• **Work required**
This exercise calls for every line of the listing below that contains the word "record".

#####

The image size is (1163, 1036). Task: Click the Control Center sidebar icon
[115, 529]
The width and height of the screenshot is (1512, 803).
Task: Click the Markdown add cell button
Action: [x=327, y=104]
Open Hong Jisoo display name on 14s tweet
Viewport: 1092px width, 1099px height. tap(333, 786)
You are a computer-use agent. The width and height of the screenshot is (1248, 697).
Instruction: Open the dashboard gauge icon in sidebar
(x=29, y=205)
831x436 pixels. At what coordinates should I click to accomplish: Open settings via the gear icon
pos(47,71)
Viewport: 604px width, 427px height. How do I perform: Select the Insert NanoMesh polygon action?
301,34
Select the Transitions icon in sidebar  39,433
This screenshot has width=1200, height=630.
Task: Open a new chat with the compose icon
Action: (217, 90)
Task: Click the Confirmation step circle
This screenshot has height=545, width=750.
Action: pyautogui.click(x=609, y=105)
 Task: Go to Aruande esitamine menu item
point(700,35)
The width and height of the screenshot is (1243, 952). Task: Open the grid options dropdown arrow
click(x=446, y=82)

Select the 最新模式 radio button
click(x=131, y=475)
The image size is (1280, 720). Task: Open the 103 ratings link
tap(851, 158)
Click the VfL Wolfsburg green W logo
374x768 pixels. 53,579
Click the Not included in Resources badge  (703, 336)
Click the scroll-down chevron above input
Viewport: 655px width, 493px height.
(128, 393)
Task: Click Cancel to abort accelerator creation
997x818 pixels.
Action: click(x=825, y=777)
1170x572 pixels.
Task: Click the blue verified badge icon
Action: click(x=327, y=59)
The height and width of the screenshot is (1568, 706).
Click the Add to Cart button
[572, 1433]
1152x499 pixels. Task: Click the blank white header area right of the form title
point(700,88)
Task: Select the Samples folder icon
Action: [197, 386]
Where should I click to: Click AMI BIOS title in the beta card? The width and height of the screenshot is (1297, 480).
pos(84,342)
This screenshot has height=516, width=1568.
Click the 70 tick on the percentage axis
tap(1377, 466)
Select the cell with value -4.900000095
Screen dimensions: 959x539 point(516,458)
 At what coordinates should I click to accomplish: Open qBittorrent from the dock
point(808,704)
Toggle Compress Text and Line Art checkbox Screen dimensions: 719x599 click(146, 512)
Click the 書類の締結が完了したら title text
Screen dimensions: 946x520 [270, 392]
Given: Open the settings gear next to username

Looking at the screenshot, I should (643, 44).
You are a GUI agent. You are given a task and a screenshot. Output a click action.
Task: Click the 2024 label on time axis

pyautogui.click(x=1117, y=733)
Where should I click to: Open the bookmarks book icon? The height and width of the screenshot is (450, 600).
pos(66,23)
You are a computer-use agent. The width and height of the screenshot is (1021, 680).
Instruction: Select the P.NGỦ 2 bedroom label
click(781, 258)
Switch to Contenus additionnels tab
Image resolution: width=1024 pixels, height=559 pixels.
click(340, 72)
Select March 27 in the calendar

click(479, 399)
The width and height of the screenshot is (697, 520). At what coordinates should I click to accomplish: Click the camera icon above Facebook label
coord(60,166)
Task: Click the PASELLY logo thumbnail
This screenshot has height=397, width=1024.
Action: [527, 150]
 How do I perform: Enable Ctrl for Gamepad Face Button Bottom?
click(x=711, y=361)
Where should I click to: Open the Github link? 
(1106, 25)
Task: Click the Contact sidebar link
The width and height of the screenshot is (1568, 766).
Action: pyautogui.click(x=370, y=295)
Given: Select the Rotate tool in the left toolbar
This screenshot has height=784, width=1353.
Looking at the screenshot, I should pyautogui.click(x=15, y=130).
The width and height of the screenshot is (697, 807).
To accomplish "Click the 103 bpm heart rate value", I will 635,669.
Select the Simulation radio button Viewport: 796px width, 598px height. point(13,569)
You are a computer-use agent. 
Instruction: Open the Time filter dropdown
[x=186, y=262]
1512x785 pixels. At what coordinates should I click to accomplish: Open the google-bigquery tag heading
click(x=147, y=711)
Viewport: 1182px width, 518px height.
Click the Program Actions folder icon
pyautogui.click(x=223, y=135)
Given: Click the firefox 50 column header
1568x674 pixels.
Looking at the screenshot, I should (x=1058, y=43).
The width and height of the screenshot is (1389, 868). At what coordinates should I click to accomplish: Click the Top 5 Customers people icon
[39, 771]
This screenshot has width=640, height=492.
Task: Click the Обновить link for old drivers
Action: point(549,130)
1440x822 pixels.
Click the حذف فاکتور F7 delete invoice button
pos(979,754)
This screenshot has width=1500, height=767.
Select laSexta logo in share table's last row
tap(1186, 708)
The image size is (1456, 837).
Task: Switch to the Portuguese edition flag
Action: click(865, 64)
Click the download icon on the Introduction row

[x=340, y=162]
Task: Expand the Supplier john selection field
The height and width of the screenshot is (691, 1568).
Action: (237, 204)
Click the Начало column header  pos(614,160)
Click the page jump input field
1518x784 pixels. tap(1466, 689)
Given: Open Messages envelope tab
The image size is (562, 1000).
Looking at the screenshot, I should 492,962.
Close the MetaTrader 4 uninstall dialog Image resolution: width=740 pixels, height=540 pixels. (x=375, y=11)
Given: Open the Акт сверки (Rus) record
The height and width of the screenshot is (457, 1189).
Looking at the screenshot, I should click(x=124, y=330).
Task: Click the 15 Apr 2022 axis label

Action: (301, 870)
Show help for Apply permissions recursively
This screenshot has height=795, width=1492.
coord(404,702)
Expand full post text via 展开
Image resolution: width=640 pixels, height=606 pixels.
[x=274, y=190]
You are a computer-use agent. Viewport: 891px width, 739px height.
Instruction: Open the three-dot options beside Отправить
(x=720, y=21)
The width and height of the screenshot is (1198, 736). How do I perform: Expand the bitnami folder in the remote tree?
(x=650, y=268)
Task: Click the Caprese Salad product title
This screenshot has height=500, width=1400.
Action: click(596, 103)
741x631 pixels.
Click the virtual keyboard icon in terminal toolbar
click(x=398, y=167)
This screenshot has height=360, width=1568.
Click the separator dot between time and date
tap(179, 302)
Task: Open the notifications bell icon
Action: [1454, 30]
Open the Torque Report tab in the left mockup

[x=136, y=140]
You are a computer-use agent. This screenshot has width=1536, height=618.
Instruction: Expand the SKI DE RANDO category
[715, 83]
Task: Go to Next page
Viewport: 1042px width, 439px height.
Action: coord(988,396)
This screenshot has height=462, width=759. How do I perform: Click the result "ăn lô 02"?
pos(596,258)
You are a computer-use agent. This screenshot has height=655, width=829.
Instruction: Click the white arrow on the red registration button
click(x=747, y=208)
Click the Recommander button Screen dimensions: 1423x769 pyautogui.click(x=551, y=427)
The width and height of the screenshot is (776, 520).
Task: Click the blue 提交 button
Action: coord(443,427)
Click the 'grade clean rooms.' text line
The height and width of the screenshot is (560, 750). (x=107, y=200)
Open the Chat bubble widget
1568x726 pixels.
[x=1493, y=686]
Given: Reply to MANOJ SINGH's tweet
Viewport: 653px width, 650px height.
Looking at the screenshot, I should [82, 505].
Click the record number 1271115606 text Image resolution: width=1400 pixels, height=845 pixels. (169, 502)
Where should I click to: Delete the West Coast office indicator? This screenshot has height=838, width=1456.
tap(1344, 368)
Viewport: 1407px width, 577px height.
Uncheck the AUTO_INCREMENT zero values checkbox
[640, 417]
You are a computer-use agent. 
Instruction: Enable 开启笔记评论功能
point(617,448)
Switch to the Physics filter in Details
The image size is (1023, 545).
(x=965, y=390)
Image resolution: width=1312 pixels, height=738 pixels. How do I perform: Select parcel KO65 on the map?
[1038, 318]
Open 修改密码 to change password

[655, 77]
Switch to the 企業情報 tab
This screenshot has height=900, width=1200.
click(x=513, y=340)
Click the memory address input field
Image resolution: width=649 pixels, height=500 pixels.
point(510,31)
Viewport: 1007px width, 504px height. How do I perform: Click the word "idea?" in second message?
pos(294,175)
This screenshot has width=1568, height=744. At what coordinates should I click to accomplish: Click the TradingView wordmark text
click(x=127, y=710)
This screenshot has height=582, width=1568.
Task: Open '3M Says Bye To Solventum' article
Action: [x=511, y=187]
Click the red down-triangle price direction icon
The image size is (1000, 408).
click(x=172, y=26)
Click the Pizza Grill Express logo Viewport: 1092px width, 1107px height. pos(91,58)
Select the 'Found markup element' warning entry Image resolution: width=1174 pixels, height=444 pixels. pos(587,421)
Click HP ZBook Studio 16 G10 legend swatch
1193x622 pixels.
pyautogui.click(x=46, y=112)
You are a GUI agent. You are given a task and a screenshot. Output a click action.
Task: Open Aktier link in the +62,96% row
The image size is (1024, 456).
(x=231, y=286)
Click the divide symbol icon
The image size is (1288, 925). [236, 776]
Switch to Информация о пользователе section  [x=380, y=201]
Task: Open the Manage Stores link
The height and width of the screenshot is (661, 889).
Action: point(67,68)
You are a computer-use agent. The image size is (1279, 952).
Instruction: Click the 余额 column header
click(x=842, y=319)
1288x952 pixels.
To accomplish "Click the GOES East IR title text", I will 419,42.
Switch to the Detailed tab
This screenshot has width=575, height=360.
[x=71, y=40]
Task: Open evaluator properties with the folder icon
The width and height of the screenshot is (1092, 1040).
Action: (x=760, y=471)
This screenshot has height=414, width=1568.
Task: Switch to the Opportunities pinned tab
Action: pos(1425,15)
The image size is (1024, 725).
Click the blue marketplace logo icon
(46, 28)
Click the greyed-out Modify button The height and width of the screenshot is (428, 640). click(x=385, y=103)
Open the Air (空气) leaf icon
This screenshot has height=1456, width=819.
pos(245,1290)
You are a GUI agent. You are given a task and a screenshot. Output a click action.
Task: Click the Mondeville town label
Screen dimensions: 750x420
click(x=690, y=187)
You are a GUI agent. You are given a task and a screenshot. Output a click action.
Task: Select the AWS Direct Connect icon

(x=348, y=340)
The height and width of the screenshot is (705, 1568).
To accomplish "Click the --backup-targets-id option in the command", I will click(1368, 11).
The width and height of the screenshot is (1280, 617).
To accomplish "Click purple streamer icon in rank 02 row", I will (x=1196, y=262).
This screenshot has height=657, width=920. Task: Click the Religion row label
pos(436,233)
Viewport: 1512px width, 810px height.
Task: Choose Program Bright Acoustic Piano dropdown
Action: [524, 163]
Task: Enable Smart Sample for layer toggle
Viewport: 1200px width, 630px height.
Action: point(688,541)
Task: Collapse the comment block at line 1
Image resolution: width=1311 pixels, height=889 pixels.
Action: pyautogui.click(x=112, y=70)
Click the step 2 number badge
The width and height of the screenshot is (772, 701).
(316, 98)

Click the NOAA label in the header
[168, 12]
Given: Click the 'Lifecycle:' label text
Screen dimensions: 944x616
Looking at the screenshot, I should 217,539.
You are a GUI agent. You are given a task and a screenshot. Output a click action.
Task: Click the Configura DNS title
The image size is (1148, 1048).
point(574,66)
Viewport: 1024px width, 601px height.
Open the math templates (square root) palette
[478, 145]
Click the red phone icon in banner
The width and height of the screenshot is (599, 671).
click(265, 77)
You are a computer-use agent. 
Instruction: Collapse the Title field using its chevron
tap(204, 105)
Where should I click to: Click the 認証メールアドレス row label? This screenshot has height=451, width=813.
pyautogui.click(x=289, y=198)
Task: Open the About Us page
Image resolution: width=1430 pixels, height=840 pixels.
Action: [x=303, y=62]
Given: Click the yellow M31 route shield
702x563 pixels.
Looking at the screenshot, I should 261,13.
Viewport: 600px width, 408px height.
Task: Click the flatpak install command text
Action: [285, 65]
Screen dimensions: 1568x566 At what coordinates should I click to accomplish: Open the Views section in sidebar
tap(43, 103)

#####

• **Solution for this problem**
Given: Open the Акт сверки (Rus) record
Click the record number 1271115606 text Image resolution: width=1400 pixels, height=845 pixels. (169, 502)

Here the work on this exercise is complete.